- _Data under study_:
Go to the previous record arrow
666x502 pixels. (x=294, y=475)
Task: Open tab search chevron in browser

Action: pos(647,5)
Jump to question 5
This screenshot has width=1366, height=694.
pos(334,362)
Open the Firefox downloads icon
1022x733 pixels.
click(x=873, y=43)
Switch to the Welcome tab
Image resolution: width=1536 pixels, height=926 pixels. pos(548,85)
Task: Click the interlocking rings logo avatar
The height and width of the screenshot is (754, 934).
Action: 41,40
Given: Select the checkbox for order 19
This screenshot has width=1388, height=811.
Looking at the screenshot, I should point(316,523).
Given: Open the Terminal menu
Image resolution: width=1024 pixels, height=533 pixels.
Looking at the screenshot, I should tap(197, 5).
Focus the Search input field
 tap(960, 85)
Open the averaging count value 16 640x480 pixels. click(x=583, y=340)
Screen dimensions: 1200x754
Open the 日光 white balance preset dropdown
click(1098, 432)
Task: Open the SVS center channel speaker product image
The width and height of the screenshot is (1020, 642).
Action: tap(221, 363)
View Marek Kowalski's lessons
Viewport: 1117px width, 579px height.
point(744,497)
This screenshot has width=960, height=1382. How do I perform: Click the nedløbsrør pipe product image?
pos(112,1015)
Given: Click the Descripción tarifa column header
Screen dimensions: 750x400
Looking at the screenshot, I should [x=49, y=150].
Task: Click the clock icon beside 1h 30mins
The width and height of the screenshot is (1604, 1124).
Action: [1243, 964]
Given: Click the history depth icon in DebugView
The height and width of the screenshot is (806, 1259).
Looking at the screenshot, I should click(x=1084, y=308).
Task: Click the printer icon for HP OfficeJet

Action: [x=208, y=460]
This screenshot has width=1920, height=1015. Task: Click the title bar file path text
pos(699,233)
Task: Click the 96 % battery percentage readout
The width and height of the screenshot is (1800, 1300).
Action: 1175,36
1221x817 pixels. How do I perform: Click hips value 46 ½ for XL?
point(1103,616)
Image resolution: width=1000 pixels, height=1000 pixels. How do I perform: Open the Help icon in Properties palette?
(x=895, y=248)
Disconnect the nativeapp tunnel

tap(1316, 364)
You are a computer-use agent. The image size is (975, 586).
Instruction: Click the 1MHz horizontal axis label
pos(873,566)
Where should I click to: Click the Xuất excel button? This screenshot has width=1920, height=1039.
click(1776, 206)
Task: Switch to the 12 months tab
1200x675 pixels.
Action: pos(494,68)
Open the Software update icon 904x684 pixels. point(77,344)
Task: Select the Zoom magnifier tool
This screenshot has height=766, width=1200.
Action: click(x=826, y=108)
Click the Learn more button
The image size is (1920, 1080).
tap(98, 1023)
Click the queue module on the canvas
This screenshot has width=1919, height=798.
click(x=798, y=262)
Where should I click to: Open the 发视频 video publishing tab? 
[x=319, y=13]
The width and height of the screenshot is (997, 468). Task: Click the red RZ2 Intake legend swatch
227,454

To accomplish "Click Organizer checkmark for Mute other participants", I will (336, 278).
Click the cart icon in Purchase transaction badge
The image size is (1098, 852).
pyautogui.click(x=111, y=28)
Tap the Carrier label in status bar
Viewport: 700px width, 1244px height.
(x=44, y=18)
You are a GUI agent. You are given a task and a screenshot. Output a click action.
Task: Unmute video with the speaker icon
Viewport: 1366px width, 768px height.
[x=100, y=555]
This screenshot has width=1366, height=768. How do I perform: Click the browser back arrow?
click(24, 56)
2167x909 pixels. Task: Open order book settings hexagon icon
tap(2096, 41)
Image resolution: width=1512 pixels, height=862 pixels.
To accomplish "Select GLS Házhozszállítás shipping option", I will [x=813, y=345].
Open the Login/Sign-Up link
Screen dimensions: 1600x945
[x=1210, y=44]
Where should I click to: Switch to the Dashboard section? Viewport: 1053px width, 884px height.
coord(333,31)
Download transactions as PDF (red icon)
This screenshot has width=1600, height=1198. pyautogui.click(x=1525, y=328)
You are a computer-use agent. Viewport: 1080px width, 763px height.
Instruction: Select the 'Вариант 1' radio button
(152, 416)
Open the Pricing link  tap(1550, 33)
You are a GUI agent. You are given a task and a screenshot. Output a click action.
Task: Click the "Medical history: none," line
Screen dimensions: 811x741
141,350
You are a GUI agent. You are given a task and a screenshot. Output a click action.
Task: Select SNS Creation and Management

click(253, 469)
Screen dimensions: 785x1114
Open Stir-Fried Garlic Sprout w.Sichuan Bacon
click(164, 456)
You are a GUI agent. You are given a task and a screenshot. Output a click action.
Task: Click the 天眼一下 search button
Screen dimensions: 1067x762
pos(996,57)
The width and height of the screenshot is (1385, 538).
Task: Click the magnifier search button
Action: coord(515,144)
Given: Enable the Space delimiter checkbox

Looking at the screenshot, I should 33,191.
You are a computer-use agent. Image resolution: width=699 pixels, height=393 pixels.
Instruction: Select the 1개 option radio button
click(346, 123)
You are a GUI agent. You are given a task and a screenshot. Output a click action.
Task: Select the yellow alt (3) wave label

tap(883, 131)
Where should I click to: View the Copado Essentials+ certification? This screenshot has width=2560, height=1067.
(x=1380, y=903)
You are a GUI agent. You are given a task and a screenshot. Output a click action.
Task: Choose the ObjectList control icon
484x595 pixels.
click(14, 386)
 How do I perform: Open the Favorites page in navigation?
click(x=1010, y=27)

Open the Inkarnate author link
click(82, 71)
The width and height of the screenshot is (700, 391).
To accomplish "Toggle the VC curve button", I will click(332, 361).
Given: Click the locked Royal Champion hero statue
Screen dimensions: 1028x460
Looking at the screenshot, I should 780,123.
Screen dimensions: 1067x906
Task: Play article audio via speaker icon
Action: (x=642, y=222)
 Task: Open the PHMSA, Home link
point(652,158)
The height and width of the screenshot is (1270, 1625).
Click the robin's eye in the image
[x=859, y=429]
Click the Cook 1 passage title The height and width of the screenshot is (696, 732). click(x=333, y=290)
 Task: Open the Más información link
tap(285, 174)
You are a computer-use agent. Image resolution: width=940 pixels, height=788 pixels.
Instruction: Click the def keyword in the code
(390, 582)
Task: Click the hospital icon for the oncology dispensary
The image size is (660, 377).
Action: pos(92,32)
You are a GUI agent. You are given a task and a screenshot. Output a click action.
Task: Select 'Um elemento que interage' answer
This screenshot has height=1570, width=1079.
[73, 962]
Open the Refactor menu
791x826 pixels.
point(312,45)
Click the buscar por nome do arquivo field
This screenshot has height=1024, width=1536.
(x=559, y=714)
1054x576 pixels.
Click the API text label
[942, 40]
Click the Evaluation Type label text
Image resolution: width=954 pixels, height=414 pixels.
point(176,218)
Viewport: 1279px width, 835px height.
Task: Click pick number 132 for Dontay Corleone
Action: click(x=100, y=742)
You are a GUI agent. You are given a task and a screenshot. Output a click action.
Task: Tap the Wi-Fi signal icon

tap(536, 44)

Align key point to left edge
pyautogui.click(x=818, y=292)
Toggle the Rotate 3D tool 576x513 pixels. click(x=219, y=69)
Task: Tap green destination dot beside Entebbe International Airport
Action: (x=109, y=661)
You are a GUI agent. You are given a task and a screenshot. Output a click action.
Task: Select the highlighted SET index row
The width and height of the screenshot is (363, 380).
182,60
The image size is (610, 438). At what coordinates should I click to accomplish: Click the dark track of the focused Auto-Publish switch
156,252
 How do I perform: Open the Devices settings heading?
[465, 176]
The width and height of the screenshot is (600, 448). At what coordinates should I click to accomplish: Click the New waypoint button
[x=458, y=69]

- _What you should do_:
Copy out each line of the data where the string "will" appears.

- _Answer to the problem_:
To accomplish "Click Organizer checkmark for Mute other participants", I will (336, 278).
To accomplish "Select GLS Házhozszállítás shipping option", I will [x=813, y=345].
To accomplish "Toggle the VC curve button", I will click(332, 361).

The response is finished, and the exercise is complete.